Collected data entries:
=== Begin Enclosure ===
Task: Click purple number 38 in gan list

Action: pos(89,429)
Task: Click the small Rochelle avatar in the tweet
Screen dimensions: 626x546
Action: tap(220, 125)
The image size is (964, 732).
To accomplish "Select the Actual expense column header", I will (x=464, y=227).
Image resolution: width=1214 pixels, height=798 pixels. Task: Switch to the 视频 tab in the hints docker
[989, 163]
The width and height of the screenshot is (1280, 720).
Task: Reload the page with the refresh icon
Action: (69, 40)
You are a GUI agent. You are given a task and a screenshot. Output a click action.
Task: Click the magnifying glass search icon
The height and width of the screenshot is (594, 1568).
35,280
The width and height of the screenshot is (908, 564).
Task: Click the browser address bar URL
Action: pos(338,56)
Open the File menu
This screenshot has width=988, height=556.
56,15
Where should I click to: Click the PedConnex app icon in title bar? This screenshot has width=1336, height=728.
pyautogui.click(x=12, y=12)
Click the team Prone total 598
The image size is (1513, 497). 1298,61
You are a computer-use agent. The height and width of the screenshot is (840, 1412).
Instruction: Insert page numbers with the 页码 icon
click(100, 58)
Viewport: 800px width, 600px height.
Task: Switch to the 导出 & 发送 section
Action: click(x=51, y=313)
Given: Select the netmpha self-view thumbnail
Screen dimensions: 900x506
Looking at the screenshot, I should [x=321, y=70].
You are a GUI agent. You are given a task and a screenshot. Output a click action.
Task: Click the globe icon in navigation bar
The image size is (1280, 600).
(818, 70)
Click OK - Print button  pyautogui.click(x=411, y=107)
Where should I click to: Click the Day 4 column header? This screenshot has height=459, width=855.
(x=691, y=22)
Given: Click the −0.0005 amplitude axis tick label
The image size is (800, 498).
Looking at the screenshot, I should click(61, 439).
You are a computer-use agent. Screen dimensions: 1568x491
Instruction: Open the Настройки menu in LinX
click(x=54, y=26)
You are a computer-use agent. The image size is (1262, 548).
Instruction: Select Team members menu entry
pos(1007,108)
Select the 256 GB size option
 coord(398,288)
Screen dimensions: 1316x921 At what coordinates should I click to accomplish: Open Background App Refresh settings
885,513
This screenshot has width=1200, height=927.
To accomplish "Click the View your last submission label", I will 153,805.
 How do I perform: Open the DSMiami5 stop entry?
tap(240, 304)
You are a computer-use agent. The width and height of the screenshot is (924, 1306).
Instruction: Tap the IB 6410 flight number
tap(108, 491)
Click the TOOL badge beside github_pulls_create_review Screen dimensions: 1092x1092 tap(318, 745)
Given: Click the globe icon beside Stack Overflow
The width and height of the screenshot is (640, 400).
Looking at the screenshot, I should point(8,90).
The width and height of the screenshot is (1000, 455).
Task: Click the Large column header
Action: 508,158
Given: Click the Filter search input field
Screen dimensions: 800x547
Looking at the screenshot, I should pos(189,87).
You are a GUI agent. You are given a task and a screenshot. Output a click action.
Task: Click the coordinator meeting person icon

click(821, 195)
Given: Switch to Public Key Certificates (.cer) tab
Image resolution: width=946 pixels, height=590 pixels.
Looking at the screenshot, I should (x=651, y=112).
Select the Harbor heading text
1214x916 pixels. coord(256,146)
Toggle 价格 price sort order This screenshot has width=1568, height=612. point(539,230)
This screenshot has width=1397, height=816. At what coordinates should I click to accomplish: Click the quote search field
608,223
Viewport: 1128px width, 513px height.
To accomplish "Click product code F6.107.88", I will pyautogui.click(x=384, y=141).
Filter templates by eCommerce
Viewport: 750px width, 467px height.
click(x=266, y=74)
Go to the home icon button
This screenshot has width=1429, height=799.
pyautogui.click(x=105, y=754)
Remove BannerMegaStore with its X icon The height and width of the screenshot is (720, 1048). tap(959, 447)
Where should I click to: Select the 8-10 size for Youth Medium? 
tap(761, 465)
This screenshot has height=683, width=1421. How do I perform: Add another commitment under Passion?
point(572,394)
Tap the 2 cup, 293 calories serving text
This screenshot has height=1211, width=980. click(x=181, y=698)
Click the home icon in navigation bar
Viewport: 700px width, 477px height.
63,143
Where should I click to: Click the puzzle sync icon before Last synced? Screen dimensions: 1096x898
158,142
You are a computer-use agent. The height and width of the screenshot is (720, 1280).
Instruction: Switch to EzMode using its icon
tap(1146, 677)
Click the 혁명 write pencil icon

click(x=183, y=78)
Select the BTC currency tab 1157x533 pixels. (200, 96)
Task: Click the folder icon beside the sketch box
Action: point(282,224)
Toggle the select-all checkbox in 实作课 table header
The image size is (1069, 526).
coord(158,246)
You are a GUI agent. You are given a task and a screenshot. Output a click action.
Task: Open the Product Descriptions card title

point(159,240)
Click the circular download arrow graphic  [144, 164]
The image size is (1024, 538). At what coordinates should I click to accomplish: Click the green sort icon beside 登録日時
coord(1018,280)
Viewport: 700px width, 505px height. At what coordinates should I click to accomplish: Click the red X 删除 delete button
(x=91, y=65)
=== End Enclosure ===
Task description
Return each line of the data exactly as it was given.

Task answer
Task: Click purple number 38 in gan list

Action: pos(89,429)
Task: Click the small Rochelle avatar in the tweet
Screen dimensions: 626x546
Action: tap(220, 125)
The image size is (964, 732).
To accomplish "Select the Actual expense column header", I will (x=464, y=227).
Image resolution: width=1214 pixels, height=798 pixels. Task: Switch to the 视频 tab in the hints docker
[989, 163]
The width and height of the screenshot is (1280, 720).
Task: Reload the page with the refresh icon
Action: (69, 40)
You are a GUI agent. You are given a task and a screenshot. Output a click action.
Task: Click the magnifying glass search icon
The height and width of the screenshot is (594, 1568).
35,280
The width and height of the screenshot is (908, 564).
Task: Click the browser address bar URL
Action: pos(338,56)
Open the File menu
This screenshot has width=988, height=556.
56,15
Where should I click to: Click the PedConnex app icon in title bar? This screenshot has width=1336, height=728.
pyautogui.click(x=12, y=12)
Click the team Prone total 598
The image size is (1513, 497). 1298,61
You are a computer-use agent. The height and width of the screenshot is (840, 1412).
Instruction: Insert page numbers with the 页码 icon
click(100, 58)
Viewport: 800px width, 600px height.
Task: Switch to the 导出 & 发送 section
Action: click(x=51, y=313)
Given: Select the netmpha self-view thumbnail
Screen dimensions: 900x506
Looking at the screenshot, I should [x=321, y=70].
You are a GUI agent. You are given a task and a screenshot. Output a click action.
Task: Click the globe icon in navigation bar
The image size is (1280, 600).
(818, 70)
Click OK - Print button  pyautogui.click(x=411, y=107)
Where should I click to: Click the Day 4 column header? This screenshot has height=459, width=855.
(x=691, y=22)
Given: Click the −0.0005 amplitude axis tick label
The image size is (800, 498).
Looking at the screenshot, I should click(61, 439).
You are a computer-use agent. Screen dimensions: 1568x491
Instruction: Open the Настройки menu in LinX
click(x=54, y=26)
You are a computer-use agent. The image size is (1262, 548).
Instruction: Select Team members menu entry
pos(1007,108)
Select the 256 GB size option
 coord(398,288)
Screen dimensions: 1316x921 At what coordinates should I click to accomplish: Open Background App Refresh settings
885,513
This screenshot has width=1200, height=927.
To accomplish "Click the View your last submission label", I will 153,805.
 How do I perform: Open the DSMiami5 stop entry?
tap(240, 304)
You are a computer-use agent. The width and height of the screenshot is (924, 1306).
Instruction: Tap the IB 6410 flight number
tap(108, 491)
Click the TOOL badge beside github_pulls_create_review Screen dimensions: 1092x1092 tap(318, 745)
Given: Click the globe icon beside Stack Overflow
The width and height of the screenshot is (640, 400).
Looking at the screenshot, I should point(8,90).
The width and height of the screenshot is (1000, 455).
Task: Click the Large column header
Action: 508,158
Given: Click the Filter search input field
Screen dimensions: 800x547
Looking at the screenshot, I should pos(189,87).
You are a GUI agent. You are given a task and a screenshot. Output a click action.
Task: Click the coordinator meeting person icon

click(821, 195)
Given: Switch to Public Key Certificates (.cer) tab
Image resolution: width=946 pixels, height=590 pixels.
Looking at the screenshot, I should (x=651, y=112).
Select the Harbor heading text
1214x916 pixels. coord(256,146)
Toggle 价格 price sort order This screenshot has width=1568, height=612. point(539,230)
This screenshot has width=1397, height=816. At what coordinates should I click to accomplish: Click the quote search field
608,223
Viewport: 1128px width, 513px height.
To accomplish "Click product code F6.107.88", I will pyautogui.click(x=384, y=141).
Filter templates by eCommerce
Viewport: 750px width, 467px height.
click(x=266, y=74)
Go to the home icon button
This screenshot has width=1429, height=799.
pyautogui.click(x=105, y=754)
Remove BannerMegaStore with its X icon The height and width of the screenshot is (720, 1048). tap(959, 447)
Where should I click to: Select the 8-10 size for Youth Medium? 
tap(761, 465)
This screenshot has height=683, width=1421. How do I perform: Add another commitment under Passion?
point(572,394)
Tap the 2 cup, 293 calories serving text
This screenshot has height=1211, width=980. click(x=181, y=698)
Click the home icon in navigation bar
Viewport: 700px width, 477px height.
63,143
Where should I click to: Click the puzzle sync icon before Last synced? Screen dimensions: 1096x898
158,142
You are a computer-use agent. The height and width of the screenshot is (720, 1280).
Instruction: Switch to EzMode using its icon
tap(1146, 677)
Click the 혁명 write pencil icon

click(x=183, y=78)
Select the BTC currency tab 1157x533 pixels. (200, 96)
Task: Click the folder icon beside the sketch box
Action: point(282,224)
Toggle the select-all checkbox in 实作课 table header
The image size is (1069, 526).
coord(158,246)
You are a GUI agent. You are given a task and a screenshot. Output a click action.
Task: Open the Product Descriptions card title

point(159,240)
Click the circular download arrow graphic  [144, 164]
The image size is (1024, 538). At what coordinates should I click to accomplish: Click the green sort icon beside 登録日時
coord(1018,280)
Viewport: 700px width, 505px height. At what coordinates should I click to accomplish: Click the red X 删除 delete button
(x=91, y=65)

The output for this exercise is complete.